I’m really grateful I had to cut my teeth on cgi because it forced me to understand the whole http request/response cycle in detail. There were libraries to help (CGI.pm, anyone?) but they stayed down at a pretty low level (helping parse params from an url or POST, for example). To learn how to implement a web login form, I had to understand how cookies worked, how to set and then read a cookie header, how to send the right headers with the response, how to encode the cookie payload, how to store the password locally.

Today, a web framework will do this grunt work for you. Which honestly, if you’re handling passwords, is in many ways a good thing. But people are less likely to learn the basics of how their app talks to a browser.

> I’m really grateful I had to cut my teeth on cgi because it forced me to understand the whole http request/response cycle in detail.

That's kind of what I like Golang webdev with the stdlib only, it's sort of similar in that way.

>> But people are less likely to learn the basics of how their app talks to a browser.

Do they need to? Do you yourself understand every miniscule detail of radio wave propagation before making a cell call to your friend?

It certainly helps knowing enough to go outside if you have no signal, rather than just thinking your phone is broken.

That's the same as knowing that "there's a thing called cookie that needs to be 'set' for my user to be authenticated".

Speaking as somebody who regularly provides help to developers building webapps: this comparison is nonsense, and yes, understanding how HTTP works is actually necessary to build robust web applications.

The problem with almost every abstraction built on HTTP, is that it's leaky. There are a lot of details about how your application works that are only explained (and understandable) in the context of HTTP as a protocol. This can be fine in and of itself, if you understand that this is the case, and learn about HTTP.
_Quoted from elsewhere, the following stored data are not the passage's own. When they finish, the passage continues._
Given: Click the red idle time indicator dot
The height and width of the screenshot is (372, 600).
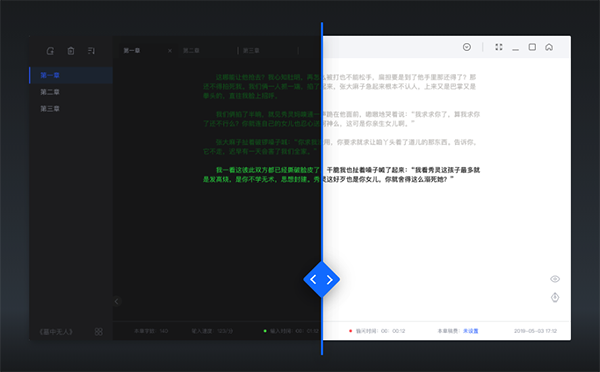Looking at the screenshot, I should 350,331.
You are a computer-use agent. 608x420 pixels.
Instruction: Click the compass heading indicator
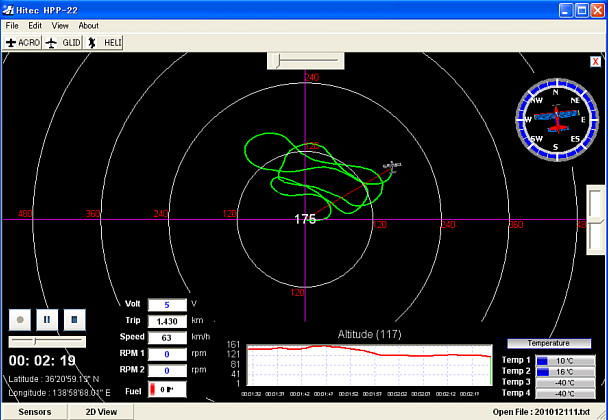[549, 115]
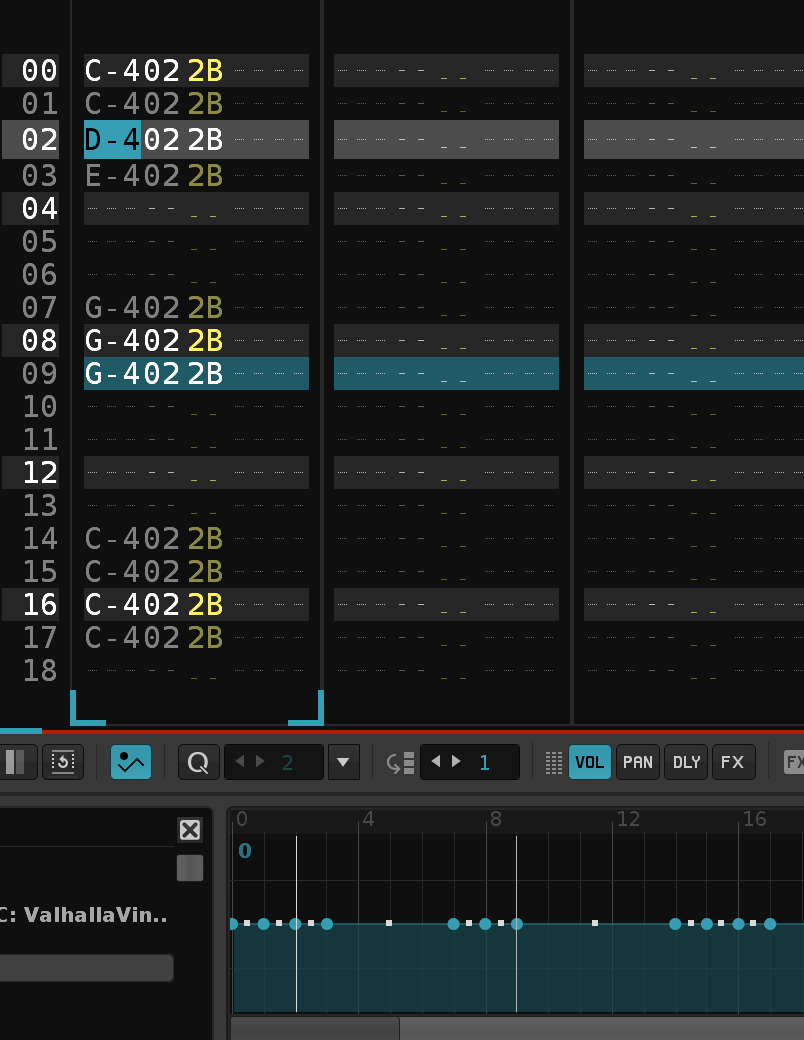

I have quite often ended up in frustration for hours trying to explain to somebody how to approach a problem in their application, because they refused to think outside of the framework they were using, and didn't want to "waste time" (their words) learning HTTP. These are the same people who you see getting stuck on the same problem for months.

Making a call is different because it is not a leaky abstraction. You genuinely do not need to know anything about radio waves to do it or to understand how calls work conceptually; it's an implementation detail, the only relevant part of which is the signal strength, which itself has a dedicated and well-understood abstraction that's separate from the underlying technology (namely, signal bars).

The chances of a 'perfect abstraction' ever existing over HTTP are tiny at best. As we're talking about tools for developers here (ie. the people building things, not end users), any sufficiently capable general-purpose abstraction would approximate or even exceed the complexity of HTTP itself.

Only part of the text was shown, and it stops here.